— Zadania —
[A] Wypisz wszystkie szkoły i uczelnie, w których według tekstu o Carmelo Anthonym się uczył.
[B] We fragmencie tekstu o Carmelo Anthonym, który otwierają słowa „Ojciec Melo' zmarł”, a zamykają „na tle rasowym.”, zmień „matką” na „rodziną” i podaj cały ten fragment w nowej postaci.

— Tekst do czytania —
▽

Ocena wątku:
  • 0 głosów - średnia: 0
  • 1
  • 2
  • 3
  • 4
  • 5
Carmelo Anthony
#1
[Obrazek: carmeloanthonyknicks.jpg]
Imię:Carmelo Kiyan
Nazwisko:Anthony
Miejsce ur.:Nowy Jork
Narodowość:USA
Waga:100kg
Wzrost:203cm
Nagrody: 2xNBA All Star,3x 3rd All NBA team, 1st All Rookie team

Rekordy życiowe:


Pkt: 50
FGM: 19
FGA: 32
Przechwyty: 5
Bloki: 4
3PTM: 5
3PTA: 9
FTM: 19
FTA: 24
of.zbiórki: 12
def.zbiórki: 12
zbiórki: 16
Asysty: 11
Minuty: 52

Bio: Carmelo urodził się w Red Hook projects w Brooklynie, Nowym Jorku.
Jego ojciec był Portorykańczykiem a matka Afro-Amerykanką.
Ojciec Melo' zmarł na raka kiedy ten skończył 2 lata, kiedy miał 8 lat przeprowadził się z matką do Baltimore
gdzie ćwiczył nie tylko swoje zdolności atletyczne lecz też zdolności przetrwania.
Baltimore było wtedy miastem o najwyższej przestępczości , i o jednym z największych % morderstw na tle rasowym.
Anthony opisywał życie w Baltimore tak: "Przyzwyczaiłem się już do ciał leżących na chodnikach przykrytych kocem i nic nie robiącej z tym policji"
Carmelo swoją przygodę z koszem zaczął w liceum Towson Catholic gdzie spędził 3 lata.
Melo' został okrzyknięty tytułem The Baltimore Sun's metro player of the year 2001 , a także Baltimore Catholic League player of the year.
Anthony został przeniesiony na ostatni rok licealny do Liceum Oak Hill gdzie wyrastali najlepsi gracze w kosza, został wybrany do drużyny McDonald's All-American Team a także wygrał Sprite Slam Jam dunk contest.
Został również uchonorowany tytułem USA Today First-Team All-American.
Anthony w College'u rozegrał tylko jeden sezon (2002-2003) na Syracuse University, gdzie osiągał 22.1 pkt i 10 zbiórek na mecz.
Drużyna klasyfikowała się jako 19 w NCAA, 3 w Big East i pierwsza w diwizji NCAA.

△

— Wyodrębnione dane —
▽

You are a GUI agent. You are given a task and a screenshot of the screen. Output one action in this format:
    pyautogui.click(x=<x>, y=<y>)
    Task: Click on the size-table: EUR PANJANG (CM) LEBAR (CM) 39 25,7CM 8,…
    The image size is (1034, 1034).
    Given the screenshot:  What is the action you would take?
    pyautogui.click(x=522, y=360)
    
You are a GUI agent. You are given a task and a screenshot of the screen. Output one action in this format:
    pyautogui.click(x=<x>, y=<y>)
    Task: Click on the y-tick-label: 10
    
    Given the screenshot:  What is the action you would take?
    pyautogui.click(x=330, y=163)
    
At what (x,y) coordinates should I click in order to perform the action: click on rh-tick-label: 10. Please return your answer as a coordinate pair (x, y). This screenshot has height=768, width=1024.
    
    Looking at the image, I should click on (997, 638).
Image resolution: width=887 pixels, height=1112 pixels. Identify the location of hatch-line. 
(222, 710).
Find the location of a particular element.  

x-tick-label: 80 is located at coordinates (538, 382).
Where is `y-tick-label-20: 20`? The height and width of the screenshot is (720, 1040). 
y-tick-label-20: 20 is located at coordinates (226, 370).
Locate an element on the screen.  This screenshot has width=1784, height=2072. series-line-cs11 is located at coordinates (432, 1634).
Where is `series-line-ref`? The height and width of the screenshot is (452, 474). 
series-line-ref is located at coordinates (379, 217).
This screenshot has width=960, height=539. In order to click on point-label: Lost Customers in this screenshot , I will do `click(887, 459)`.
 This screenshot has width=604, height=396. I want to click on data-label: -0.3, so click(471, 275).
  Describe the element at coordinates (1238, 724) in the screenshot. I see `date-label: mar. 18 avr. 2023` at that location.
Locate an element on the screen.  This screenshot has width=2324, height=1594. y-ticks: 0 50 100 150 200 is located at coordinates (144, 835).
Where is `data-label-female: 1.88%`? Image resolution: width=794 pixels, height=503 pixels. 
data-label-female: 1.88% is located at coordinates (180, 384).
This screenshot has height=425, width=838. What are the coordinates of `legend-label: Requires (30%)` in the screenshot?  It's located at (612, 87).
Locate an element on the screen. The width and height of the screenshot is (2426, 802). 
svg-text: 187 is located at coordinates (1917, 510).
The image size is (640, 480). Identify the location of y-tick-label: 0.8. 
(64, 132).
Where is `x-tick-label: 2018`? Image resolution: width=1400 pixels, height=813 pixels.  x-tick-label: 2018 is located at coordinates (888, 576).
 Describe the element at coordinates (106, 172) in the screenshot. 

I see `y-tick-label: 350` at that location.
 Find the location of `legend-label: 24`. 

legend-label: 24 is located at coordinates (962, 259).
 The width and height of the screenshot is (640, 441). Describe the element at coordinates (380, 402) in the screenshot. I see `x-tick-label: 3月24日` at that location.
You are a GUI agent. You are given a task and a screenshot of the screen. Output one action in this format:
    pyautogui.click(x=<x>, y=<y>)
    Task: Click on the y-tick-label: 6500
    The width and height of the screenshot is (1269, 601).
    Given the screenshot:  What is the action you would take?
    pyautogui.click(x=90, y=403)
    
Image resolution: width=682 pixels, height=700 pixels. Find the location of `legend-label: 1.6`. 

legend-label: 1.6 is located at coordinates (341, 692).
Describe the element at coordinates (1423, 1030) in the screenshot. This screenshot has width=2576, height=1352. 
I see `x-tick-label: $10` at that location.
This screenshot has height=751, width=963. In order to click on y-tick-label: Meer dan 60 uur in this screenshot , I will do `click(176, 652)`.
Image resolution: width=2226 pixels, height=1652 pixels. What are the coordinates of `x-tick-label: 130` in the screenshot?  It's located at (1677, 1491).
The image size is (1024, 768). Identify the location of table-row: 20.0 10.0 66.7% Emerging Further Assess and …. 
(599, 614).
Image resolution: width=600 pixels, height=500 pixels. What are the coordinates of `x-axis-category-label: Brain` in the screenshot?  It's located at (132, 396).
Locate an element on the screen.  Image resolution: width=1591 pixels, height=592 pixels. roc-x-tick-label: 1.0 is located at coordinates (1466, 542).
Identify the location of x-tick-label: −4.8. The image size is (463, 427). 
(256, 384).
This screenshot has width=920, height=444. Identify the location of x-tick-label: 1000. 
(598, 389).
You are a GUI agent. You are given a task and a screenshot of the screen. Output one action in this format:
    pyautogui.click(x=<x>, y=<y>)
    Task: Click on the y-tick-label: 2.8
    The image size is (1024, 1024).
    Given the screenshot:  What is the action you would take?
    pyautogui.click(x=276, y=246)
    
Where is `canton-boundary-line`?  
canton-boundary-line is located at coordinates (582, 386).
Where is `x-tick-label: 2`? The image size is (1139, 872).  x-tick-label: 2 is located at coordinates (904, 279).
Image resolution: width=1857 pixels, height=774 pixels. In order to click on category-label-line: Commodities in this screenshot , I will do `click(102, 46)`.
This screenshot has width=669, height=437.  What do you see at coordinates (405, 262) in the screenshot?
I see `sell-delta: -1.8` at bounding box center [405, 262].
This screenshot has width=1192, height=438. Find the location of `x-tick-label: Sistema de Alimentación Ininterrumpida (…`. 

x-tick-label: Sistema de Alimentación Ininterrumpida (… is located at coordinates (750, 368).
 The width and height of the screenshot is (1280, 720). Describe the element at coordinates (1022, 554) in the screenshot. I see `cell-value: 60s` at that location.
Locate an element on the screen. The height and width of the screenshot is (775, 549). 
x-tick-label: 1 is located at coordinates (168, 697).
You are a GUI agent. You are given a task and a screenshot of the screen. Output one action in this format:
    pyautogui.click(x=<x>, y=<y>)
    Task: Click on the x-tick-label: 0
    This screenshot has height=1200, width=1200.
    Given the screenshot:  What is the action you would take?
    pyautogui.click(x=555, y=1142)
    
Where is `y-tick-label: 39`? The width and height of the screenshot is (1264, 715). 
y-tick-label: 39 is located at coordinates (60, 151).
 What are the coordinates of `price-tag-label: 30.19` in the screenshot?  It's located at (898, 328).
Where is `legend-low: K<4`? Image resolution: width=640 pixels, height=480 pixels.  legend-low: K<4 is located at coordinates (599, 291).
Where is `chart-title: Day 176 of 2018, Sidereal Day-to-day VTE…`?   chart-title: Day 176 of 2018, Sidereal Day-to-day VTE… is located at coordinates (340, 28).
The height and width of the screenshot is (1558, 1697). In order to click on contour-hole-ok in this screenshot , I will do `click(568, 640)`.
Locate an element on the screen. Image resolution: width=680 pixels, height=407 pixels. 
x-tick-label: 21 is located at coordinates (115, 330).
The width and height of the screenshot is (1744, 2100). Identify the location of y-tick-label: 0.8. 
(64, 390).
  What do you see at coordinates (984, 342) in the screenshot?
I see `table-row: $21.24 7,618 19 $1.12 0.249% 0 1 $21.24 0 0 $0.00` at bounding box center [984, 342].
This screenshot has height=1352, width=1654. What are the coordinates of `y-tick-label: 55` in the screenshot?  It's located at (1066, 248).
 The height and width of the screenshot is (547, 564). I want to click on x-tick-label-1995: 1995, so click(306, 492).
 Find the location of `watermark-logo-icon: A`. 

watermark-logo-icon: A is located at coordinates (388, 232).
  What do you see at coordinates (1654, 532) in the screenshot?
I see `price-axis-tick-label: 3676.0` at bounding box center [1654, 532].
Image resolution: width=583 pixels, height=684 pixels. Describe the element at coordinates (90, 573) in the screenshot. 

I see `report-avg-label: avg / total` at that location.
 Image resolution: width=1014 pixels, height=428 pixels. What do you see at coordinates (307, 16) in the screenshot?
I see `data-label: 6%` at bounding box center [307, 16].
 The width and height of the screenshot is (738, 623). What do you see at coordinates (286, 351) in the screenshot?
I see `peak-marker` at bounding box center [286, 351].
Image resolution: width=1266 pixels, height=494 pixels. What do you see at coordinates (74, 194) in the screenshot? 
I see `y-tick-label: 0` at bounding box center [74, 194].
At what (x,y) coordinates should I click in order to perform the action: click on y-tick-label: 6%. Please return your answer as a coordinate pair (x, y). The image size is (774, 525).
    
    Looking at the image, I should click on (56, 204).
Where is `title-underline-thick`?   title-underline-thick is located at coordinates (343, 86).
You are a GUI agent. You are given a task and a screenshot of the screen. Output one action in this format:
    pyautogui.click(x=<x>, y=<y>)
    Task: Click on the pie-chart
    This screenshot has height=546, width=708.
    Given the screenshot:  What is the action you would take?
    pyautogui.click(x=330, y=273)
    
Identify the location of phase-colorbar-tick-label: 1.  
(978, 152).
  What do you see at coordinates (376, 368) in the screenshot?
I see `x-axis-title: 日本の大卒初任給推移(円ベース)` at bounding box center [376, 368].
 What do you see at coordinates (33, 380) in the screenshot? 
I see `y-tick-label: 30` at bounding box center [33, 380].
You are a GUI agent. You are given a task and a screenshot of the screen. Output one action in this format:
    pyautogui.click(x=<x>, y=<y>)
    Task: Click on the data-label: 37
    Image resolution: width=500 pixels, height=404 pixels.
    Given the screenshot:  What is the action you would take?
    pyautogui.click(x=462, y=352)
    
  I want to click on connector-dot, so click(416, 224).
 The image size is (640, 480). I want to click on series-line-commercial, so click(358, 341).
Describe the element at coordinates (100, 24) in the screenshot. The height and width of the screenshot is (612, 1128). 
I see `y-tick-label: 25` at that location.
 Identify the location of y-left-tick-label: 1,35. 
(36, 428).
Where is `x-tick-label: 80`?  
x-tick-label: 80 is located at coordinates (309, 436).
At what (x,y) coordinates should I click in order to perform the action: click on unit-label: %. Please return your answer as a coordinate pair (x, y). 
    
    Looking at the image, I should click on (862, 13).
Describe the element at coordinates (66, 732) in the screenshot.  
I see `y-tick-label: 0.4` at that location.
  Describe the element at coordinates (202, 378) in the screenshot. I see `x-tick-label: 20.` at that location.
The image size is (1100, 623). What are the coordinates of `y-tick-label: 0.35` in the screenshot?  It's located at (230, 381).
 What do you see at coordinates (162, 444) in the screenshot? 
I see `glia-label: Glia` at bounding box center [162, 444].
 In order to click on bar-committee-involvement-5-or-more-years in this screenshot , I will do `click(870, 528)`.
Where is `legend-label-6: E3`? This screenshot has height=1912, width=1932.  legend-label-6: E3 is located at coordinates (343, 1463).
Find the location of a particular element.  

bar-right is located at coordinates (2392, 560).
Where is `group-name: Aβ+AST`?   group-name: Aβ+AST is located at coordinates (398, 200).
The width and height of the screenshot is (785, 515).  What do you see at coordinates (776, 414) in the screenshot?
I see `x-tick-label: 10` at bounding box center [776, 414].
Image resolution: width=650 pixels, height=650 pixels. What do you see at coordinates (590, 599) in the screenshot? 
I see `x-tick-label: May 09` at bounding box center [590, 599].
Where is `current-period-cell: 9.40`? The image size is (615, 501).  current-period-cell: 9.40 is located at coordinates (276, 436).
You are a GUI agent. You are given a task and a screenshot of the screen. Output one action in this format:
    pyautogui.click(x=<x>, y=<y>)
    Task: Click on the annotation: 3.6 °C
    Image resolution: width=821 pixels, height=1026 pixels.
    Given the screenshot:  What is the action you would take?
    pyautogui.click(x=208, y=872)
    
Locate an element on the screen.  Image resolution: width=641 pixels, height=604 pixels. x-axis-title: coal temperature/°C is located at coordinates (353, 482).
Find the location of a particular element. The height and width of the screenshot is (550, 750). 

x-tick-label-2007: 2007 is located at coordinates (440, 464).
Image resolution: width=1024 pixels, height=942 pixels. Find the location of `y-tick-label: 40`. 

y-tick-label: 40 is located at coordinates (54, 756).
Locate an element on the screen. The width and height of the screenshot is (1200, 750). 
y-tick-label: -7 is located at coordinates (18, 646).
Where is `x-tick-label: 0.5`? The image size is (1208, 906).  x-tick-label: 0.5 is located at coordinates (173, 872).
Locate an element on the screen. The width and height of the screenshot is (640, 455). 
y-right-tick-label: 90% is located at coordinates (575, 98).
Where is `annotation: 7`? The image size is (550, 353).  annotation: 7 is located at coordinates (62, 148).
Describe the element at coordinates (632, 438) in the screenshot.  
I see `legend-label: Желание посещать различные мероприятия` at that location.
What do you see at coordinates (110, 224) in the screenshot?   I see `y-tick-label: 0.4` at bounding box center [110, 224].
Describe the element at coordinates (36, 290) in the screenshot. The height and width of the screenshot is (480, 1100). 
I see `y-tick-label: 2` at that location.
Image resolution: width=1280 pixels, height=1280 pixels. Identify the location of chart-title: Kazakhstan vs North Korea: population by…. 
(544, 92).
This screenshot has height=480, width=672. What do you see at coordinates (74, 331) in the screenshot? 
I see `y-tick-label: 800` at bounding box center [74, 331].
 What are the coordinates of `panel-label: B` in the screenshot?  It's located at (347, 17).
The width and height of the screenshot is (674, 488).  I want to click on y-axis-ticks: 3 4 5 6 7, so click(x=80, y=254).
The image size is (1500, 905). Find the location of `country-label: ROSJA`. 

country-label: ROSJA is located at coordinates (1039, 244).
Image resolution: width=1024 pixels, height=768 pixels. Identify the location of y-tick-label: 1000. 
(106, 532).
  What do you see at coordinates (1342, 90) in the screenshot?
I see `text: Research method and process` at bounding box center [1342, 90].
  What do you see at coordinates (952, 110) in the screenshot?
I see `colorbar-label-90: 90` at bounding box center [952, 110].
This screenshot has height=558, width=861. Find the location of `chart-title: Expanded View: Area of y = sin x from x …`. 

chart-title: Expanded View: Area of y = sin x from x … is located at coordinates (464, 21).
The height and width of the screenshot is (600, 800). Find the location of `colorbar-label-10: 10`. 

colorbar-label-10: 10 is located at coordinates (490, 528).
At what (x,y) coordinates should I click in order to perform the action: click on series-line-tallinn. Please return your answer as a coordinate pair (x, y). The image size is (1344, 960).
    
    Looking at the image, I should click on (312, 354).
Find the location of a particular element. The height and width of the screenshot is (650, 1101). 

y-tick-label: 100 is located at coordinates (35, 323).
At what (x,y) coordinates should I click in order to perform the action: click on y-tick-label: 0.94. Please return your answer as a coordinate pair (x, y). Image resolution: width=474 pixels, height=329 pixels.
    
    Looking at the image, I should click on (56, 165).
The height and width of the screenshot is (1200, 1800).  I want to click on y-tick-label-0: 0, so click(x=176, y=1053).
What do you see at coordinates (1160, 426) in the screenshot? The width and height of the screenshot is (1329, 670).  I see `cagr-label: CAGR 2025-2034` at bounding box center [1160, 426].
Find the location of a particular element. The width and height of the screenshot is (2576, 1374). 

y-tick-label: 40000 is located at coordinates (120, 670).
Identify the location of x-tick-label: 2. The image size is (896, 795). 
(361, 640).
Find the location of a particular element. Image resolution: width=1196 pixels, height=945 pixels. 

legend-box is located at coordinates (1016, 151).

△

— Rozwiązania —
[A]
- liceum Towson Catholic
- Liceum Oak Hill
- Syracuse University

[B]
Ojciec Melo' zmarł na raka kiedy ten skończył 2 lata, kiedy miał 8 lat przeprowadził się z rodziną do Baltimore
gdzie ćwiczył nie tylko swoje zdolności atletyczne lecz też zdolności przetrwania.
Baltimore było wtedy miastem o najwyższej przestępczości , i o jednym z największych % morderstw na tle rasowym.